Meine sehr geehrten Damen und Herren, was die Frage des Schreibens nach Gehör anbelangt, sage ich Ihnen eines. Abgeordneter Paul, ich bitte Sie, einfach einmal den Faktencheck des Mercator-Instituts zur Kenntnis zu nehmen. Wir haben ihn im Bildungsausschuss verteilt. Vielleicht lesen Sie auch einmal darin. Er ist sicherlich nicht verdächtig, in irgendeiner Form parteiisch zu sein.

Ich zitiere mit Erlaubnis der Präsidentin: „Es gibt keine belastbaren Studien, die definitiv beweisen oder widerlegen, ob eine Methode grundsätzlich geeignet ist oder nicht. Daher ist es falsch, einzelne Methoden zu verbieten – oder vorzuschreiben.“

Ich kann Ihnen eines sagen: Genau das werden wir auch nicht tun. Wir haben hervorragende und gewissenhafte Lehrkräfte in Rheinland-Pfalz, in deren eigenem Interesse es ist – sie haben dieses Eigeninteresse –, dass Kinder gut schreiben, gut rechnen und gut lesen können, und das vermitteln sie diesen Kindern. Wir vertrauen ihnen, dass sie die richtigen Methoden dazu anwenden. Das tun sie seit dem Jahr 2017 auch mit den Dingen, mit denen wir sie unterstützen. Das wird in der Praxis angenommen.

Ich kann Ihnen außerdem eines sagen: Wir werden weiterhin am Ball bleiben. Wir werden weiterhin unsere Grundschullehrerinnen und -lehrer unterstützen. Wir wollen auch auf dem Weg der Unterrichtsentwicklung und der größeren Verbindlichkeit weitergehen, weil wir wollen, dass alle Kinder gut schreiben, lesen und rechnen können, damit sie hinterher die Basis für eine gute Schulkarriere haben.

Vielen Dank.

Datenauszug
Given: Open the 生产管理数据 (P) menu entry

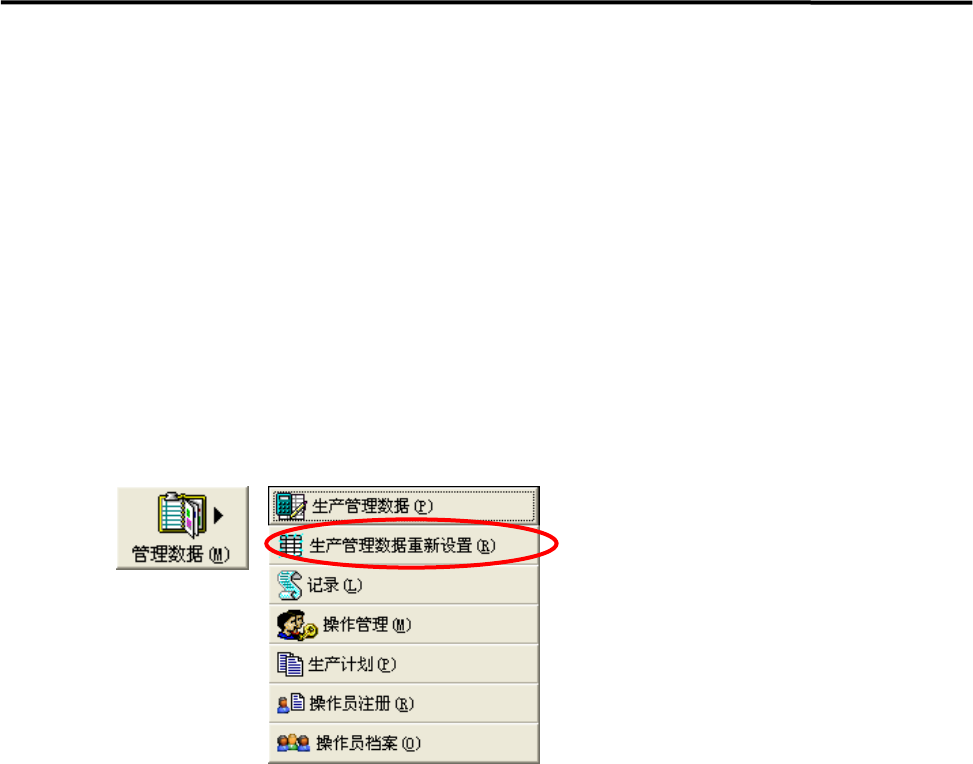Looking at the screenshot, I should (x=404, y=506).
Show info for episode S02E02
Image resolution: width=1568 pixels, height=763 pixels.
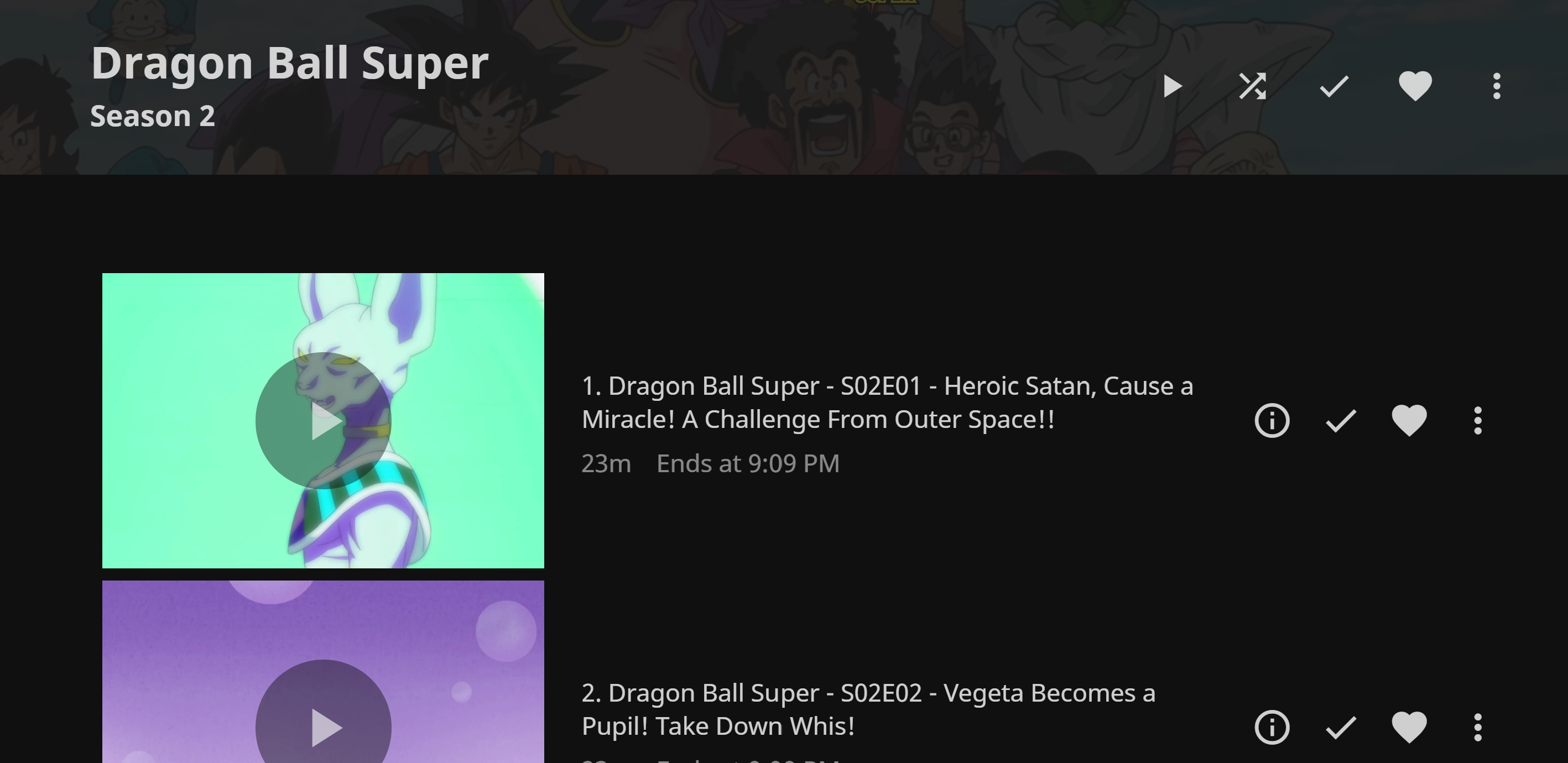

Fragen
(a) Auf den Faktencheck welches Instituts verweist die Rede zum Schreiben nach Gehör?
(b) Gib aus der Rede zum Schreiben nach Gehör den Abschnitt zwischen „Ich kann Ihnen eines“ und „Vielen Dank.“ einschließlich wortgetreu wieder.
(c) Führe die Rede zum Schreiben nach Gehör nach ihrem letzten Satz weiter.

Ergebnisse
(a) Auf den Faktencheck des Mercator-Instituts.

(b)
Ich kann Ihnen eines sagen: Genau das werden wir auch nicht tun. Wir haben hervorragende und gewissenhafte Lehrkräfte in Rheinland-Pfalz, in deren eigenem Interesse es ist – sie haben dieses Eigeninteresse –, dass Kinder gut schreiben, gut rechnen und gut lesen können, und das vermitteln sie diesen Kindern. Wir vertrauen ihnen, dass sie die richtigen Methoden dazu anwenden. Das tun sie seit dem Jahr 2017 auch mit den Dingen, mit denen wir sie unterstützen. Das wird in der Praxis angenommen.

Ich kann Ihnen außerdem eines sagen: Wir werden weiterhin am Ball bleiben. Wir werden weiterhin unsere Grundschullehrerinnen und -lehrer unterstützen. Wir wollen auch auf dem Weg der Unterrichtsentwicklung und der größeren Verbindlichkeit weitergehen, weil wir wollen, dass alle Kinder gut schreiben, lesen und rechnen können, damit sie hinterher die Basis für eine gute Schulkarriere haben.

Vielen Dank.

(c)
(Beifall bei SPD, FDP und BÜNDNIS 90/DIE GRÜNEN)

Zu einer Kurzintervention erteile ich dem Abgeordneten Paul das Wort.

Sehr verehrte Frau Ministerin, sehr verehrtes Präsidium! Ich muss noch einmal ein bisschen Wasser zum Wein gießen bzw. noch einmal darauf hinweisen, dass RheinlandPfalz in fast allen Kompetenzbereichen unterdurchschnittlich abgeschlossen hat. Nicht nur in der Rechtschreibung, sondern auch bei der Lesekompetenz, beim Zuhören und bei der Mathematik liegen wir unter dem Durchschnitt.

In der Summe bedeutet das – auch das ist letztlich an der Studie abzulesen –, dass man in Bayern ein halbes Schuljahr Vorsprung hat. Warum ist das so?

(Glocke der Präsidentin)

Herr Abgeordneter Paul, Sie müssen auf die Rede von Staatsministerin Dr. Hubig Bezug nehmen.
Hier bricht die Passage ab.